Zoom is piloting showing ads to users on its free “Basic” tier, the company has announced in a blog post. Ads will appear on the browser page shown to users at the end of a call. Zoom says ads are being rolled out to free users in “certain countries,” though its blog post doesn’t detail exactly which these are. Users on the service’s Basic tier will only see ads if they join a meeting hosted by another Basic tier user.
Although ads won’t be shown during meetings themselves, it’s still a potentially big shift for the videoconferencing service. Zoom has typically imposed only minor restrictions on its free tier, which helped the service explode in popularity last year as people around the world adapted to working and socializing from home. Even its end-to-end encryption, which Zoom initially said would be limited to paid users, ended up coming to free users after all.
Until now, arguably the biggest restriction on Zoom’s free tier is its 40-minute limit on the length of group calls.

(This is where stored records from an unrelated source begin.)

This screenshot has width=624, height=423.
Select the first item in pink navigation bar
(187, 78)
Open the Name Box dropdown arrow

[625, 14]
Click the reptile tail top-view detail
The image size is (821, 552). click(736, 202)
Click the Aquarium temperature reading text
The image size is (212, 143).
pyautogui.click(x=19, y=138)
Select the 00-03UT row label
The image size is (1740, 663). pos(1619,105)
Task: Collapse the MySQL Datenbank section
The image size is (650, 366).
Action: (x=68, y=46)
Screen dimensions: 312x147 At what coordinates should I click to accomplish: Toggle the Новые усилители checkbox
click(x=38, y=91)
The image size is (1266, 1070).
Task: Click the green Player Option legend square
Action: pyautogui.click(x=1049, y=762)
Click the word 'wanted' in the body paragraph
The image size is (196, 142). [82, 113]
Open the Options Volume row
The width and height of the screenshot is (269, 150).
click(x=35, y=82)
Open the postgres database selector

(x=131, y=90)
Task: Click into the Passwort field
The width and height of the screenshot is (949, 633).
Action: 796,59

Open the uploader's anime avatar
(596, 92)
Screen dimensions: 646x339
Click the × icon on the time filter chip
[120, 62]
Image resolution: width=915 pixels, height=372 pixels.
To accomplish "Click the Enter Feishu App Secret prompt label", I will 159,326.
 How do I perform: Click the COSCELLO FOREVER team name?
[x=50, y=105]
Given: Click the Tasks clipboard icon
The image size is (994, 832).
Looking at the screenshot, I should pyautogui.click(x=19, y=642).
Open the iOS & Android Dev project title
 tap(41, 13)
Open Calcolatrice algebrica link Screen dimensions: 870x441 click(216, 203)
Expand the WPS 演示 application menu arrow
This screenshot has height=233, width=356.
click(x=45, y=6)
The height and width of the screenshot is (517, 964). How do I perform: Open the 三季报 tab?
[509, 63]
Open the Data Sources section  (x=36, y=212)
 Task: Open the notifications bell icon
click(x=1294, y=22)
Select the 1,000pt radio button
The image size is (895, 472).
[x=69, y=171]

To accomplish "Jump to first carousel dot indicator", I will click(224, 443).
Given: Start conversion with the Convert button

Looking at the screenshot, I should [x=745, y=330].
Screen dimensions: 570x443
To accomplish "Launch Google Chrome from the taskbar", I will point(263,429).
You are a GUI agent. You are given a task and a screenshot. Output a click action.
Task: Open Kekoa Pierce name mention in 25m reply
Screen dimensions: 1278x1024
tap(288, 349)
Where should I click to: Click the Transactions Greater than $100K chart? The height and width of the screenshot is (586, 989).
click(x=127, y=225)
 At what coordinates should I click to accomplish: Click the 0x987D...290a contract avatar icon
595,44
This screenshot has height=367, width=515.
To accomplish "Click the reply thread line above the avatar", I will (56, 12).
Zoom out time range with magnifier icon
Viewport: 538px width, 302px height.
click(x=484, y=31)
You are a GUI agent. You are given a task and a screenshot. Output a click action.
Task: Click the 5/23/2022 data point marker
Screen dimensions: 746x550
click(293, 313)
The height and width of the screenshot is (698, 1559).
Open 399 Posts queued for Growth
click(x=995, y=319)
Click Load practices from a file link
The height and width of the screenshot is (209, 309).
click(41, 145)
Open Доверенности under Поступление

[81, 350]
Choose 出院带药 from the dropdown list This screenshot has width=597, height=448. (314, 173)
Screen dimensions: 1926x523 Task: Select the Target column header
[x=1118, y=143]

But Zoom’s chief marketing officer Janine Pelosi writes that it needs to start showing ads to help it “support investment and continue providing free Basic users with access to our robust platform.”
“This change ensures that our free Basic users are able to continue connecting with friends, family, and colleagues with the same robust platform we have always offered,” Pelosi writes.
In the hopes of avoiding a similar privacy backlash to the one that greeted the service’s surge in popularity last year, Zoom is emphasizing that it won’t be using “meeting, webinar, or messaging content (specifically, audio, video, files, and messages)” to target ads.